• _Exercise instructions_
Could you turn everything in the material from the line containing "This screenshot has width=1000, height=603." down to the line containing "Viewport: 965px width, 511px", both included, into a Markdown table with the columns Row and Line? Skip blank lines.

>> Begin Excerpted data

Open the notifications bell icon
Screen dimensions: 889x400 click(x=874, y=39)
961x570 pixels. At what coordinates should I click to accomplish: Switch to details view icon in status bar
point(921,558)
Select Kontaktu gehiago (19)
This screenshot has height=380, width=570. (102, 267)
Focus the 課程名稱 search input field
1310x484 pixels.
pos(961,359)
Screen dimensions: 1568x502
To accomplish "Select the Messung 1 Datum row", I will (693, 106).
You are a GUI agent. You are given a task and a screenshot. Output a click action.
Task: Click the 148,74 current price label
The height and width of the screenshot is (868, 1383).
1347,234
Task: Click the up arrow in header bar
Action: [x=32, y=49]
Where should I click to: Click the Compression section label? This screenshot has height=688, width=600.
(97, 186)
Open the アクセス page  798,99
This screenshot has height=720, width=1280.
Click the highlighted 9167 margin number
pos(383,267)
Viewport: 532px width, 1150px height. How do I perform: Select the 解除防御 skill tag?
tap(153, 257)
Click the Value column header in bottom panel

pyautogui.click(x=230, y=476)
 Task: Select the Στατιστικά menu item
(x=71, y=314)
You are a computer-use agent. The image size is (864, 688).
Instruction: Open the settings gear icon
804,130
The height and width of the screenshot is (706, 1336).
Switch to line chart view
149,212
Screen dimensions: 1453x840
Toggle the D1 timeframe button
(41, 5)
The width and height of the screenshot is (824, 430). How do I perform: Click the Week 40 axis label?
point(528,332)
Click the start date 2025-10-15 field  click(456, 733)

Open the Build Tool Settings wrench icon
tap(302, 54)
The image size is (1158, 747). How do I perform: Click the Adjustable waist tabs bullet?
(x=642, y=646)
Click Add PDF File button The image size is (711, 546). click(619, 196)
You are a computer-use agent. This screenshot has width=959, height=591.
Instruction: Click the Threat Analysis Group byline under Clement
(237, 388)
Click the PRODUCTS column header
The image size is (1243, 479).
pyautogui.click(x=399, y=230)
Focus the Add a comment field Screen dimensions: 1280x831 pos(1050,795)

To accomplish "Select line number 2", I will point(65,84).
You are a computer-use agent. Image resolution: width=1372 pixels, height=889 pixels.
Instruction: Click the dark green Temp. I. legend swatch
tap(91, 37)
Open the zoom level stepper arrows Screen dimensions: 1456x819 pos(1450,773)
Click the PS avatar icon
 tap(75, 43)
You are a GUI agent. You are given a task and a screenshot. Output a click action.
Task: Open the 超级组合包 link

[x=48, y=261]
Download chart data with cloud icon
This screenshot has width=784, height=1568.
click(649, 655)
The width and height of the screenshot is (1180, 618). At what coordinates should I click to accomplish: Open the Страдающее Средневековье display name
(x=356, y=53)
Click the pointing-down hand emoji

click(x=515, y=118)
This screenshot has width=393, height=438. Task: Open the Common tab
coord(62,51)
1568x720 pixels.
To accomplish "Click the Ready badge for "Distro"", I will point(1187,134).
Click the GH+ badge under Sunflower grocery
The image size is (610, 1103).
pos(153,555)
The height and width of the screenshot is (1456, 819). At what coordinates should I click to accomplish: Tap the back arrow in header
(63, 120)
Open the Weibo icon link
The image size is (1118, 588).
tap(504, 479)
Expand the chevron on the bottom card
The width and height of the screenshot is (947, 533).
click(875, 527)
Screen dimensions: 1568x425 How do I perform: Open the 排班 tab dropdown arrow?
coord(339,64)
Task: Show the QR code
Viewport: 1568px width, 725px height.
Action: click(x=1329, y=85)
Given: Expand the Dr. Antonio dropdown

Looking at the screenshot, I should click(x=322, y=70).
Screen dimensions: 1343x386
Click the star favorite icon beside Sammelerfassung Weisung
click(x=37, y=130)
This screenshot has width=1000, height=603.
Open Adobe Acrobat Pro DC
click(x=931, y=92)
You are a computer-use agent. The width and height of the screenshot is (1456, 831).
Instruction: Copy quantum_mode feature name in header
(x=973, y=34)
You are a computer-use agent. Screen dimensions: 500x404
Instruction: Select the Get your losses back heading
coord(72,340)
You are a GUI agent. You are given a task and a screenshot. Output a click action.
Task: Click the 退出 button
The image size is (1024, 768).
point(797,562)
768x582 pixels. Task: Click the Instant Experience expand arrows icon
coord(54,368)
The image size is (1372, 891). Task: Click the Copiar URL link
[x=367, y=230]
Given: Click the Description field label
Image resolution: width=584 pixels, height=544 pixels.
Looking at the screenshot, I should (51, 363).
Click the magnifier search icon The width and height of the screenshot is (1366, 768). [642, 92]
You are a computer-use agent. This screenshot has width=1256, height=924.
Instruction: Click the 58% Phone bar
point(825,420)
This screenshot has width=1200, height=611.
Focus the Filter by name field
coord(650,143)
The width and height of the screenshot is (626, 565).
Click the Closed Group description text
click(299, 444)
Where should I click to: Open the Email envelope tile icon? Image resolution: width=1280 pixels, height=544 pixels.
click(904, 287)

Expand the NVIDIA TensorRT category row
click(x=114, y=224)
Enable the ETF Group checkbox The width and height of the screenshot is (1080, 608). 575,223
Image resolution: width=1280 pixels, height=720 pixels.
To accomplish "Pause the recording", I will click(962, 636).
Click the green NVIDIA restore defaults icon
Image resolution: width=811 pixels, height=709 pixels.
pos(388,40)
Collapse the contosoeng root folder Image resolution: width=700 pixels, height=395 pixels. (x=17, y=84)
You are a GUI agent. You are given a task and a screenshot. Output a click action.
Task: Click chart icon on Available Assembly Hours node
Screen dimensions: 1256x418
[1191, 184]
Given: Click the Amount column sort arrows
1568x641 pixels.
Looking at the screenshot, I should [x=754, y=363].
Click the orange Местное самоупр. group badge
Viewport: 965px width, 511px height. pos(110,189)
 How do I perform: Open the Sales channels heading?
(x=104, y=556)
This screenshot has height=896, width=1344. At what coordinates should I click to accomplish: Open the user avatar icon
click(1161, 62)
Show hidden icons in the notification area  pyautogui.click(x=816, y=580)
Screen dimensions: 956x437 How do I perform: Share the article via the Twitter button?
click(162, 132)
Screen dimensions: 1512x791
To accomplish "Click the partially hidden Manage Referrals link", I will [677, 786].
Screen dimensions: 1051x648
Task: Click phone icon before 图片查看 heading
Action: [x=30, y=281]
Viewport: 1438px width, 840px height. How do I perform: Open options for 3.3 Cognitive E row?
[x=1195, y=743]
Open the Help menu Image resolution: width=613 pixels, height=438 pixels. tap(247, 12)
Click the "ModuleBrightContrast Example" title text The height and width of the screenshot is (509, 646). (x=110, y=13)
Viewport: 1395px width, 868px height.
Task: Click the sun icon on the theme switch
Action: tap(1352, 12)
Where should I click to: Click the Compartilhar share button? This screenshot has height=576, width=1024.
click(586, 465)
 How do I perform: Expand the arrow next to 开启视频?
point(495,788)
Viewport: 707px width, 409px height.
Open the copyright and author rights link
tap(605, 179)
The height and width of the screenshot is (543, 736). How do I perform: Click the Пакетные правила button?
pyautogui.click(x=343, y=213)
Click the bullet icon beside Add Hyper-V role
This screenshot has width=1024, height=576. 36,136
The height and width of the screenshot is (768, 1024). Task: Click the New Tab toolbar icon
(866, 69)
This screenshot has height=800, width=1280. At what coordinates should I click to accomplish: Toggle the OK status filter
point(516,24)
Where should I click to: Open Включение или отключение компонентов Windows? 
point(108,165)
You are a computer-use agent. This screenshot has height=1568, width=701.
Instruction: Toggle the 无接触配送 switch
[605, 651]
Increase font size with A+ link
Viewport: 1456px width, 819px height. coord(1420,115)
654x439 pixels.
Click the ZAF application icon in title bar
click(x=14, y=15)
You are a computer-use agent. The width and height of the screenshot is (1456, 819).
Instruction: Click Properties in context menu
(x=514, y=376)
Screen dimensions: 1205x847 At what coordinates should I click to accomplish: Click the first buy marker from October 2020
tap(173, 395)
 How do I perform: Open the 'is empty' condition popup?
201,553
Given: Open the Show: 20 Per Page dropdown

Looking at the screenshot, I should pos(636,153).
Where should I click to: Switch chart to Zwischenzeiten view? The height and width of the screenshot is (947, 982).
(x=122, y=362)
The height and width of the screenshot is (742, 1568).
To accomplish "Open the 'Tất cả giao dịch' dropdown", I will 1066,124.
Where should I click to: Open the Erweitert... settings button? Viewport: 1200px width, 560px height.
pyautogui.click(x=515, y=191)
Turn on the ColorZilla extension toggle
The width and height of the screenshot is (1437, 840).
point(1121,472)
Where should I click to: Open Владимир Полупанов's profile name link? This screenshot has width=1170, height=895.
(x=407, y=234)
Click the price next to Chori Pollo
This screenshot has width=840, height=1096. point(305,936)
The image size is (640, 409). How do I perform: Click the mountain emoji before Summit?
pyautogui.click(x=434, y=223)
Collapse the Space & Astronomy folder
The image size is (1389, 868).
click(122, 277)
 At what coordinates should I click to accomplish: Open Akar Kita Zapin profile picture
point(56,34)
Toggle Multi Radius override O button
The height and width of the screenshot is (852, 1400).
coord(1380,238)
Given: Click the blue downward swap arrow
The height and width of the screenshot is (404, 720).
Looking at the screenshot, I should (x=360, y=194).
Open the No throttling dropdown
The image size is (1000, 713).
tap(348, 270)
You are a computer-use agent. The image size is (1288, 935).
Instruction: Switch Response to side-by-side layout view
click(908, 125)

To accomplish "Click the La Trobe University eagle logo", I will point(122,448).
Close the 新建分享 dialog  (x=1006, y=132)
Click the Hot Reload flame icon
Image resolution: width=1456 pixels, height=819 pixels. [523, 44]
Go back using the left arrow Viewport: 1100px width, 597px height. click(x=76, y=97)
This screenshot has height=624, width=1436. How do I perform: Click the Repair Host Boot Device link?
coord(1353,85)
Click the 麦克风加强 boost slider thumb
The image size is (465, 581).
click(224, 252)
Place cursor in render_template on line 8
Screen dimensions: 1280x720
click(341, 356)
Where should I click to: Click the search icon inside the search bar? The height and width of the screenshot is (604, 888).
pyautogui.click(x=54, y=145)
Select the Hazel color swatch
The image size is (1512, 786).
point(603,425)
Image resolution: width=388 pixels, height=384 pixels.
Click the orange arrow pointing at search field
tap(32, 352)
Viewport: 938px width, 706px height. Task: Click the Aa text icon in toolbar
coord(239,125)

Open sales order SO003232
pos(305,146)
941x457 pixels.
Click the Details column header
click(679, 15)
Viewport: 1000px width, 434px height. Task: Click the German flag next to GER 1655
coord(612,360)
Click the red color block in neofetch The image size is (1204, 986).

>> End Excerpted data

• _Response to this task_
| Row | Line |
|---|---|
| 1 | This screenshot has width=1000, height=603. |
| 2 | Open Adobe Acrobat Pro DC |
| 3 | click(x=931, y=92) |
| 4 | You are a computer-use agent. The width and height of the screenshot is (1456, 831). |
| 5 | Instruction: Copy quantum_mode feature name in header |
| 6 | (x=973, y=34) |
| 7 | You are a computer-use agent. Screen dimensions: 500x404 |
| 8 | Instruction: Select the Get your losses back heading |
| 9 | coord(72,340) |
| 10 | You are a GUI agent. You are given a task and a screenshot. Output a click action. |
| 11 | Task: Click the 退出 button |
| 12 | The image size is (1024, 768). |
| 13 | point(797,562) |
| 14 | 768x582 pixels. Task: Click the Instant Experience expand arrows icon |
| 15 | coord(54,368) |
| 16 | The image size is (1372, 891). Task: Click the Copiar URL link |
| 17 | [x=367, y=230] |
| 18 | Given: Click the Description field label |
| 19 | Image resolution: width=584 pixels, height=544 pixels. |
| 20 | Looking at the screenshot, I should (51, 363). |
| 21 | Click the magnifier search icon The width and height of the screenshot is (1366, 768). [642, 92] |
| 22 | You are a computer-use agent. This screenshot has width=1256, height=924. |
| 23 | Instruction: Click the 58% Phone bar |
| 24 | point(825,420) |
| 25 | This screenshot has width=1200, height=611. |
| 26 | Focus the Filter by name field |
| 27 | coord(650,143) |
| 28 | The width and height of the screenshot is (626, 565). |
| 29 | Click the Closed Group description text |
| 30 | click(299, 444) |
| 31 | Where should I click to: Open the Email envelope tile icon? Image resolution: width=1280 pixels, height=544 pixels. |
| 32 | click(904, 287) |
| 33 | Expand the NVIDIA TensorRT category row |
| 34 | click(x=114, y=224) |
| 35 | Enable the ETF Group checkbox The width and height of the screenshot is (1080, 608). 575,223 |
| 36 | Image resolution: width=1280 pixels, height=720 pixels. |
| 37 | To accomplish "Pause the recording", I will click(962, 636). |
| 38 | Click the green NVIDIA restore defaults icon |
| 39 | Image resolution: width=811 pixels, height=709 pixels. |
| 40 | pos(388,40) |
| 41 | Collapse the contosoeng root folder Image resolution: width=700 pixels, height=395 pixels. (x=17, y=84) |
| 42 | You are a GUI agent. You are given a task and a screenshot. Output a click action. |
| 43 | Task: Click chart icon on Available Assembly Hours node |
| 44 | Screen dimensions: 1256x418 |
| 45 | [1191, 184] |
| 46 | Given: Click the Amount column sort arrows |
| 47 | 1568x641 pixels. |
| 48 | Looking at the screenshot, I should [x=754, y=363]. |
| 49 | Click the orange Местное самоупр. group badge |
| 50 | Viewport: 965px width, 511px height. pos(110,189) |